Construction standards and regulations: what frames a new project
A new construction project on a building lot is subject to a dense regulatory framework. The building permit, issued by the town hall, checks the project’s compliance with the local urban plan. Height, footprint, distance to property lines, external appearance: each parameter is controlled.
From a technical standpoint, the current environmental regulations impose performance thresholds for the building envelope and energy systems. The choice of construction method directly conditions the budget and schedule. Wood frame house, concrete block, brick: each material has its implementation constraints, thermal behavior, and cost per square meter.
- The Individual House Construction Contract (CCMI) offers specific guarantees: delivery at agreed prices and deadlines, ten-year guarantee, included damage insurance.
- A works contract with a project manager or architect allows more freedom in technical choices, but the guarantees are spread among several parties, complicating recourse.
- A soil study (geotechnical study) is mandatory in areas at risk of clay shrinkage-swelling since the ELAN law, and strongly recommended elsewhere to correctly size the foundations.

Preventive maintenance: the areas to monitor year after year
Maintaining a house goes beyond regular cleaning. Some elements have a predictable lifespan, and neglecting them leads to repairs far more costly than the cost of regular maintenance.
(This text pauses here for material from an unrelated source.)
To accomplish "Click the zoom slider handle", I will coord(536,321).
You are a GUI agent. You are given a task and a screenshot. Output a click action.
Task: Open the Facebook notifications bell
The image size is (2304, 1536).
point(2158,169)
The roof deserves a visual inspection at least once a year, ideally after winter: displaced tiles, moss, blocked gutters. The controlled mechanical ventilation (VMC) requires cleaning of the vents and filters every six months, or it risks losing efficiency and degrading indoor air quality.
- The façade and exterior joinery seals degrade under the effects of UV and frost. Checking them annually allows for intervention before water seeps into the walls.
- Plumbing networks, particularly connections and shut-off valves, should be operated periodically to avoid seizing.
- The boiler or heat pump requires annual mandatory maintenance by a qualified professional, a condition for maintaining the manufacturer’s warranty and regulatory compliance.
This preventive follow-up protects the long-term value of the property. A home with up-to-date maintenance records sells better and faster, and the mandatory diagnostics at resale directly reflect the actual condition of the building.
Whether the project involves new construction, energy renovation, or a simple annual maintenance program, the logic remains the same: start with the structural, move to the envelope, then address equipment and finishes. Ignoring this sequence means accepting to redo tomorrow what could have been done well today.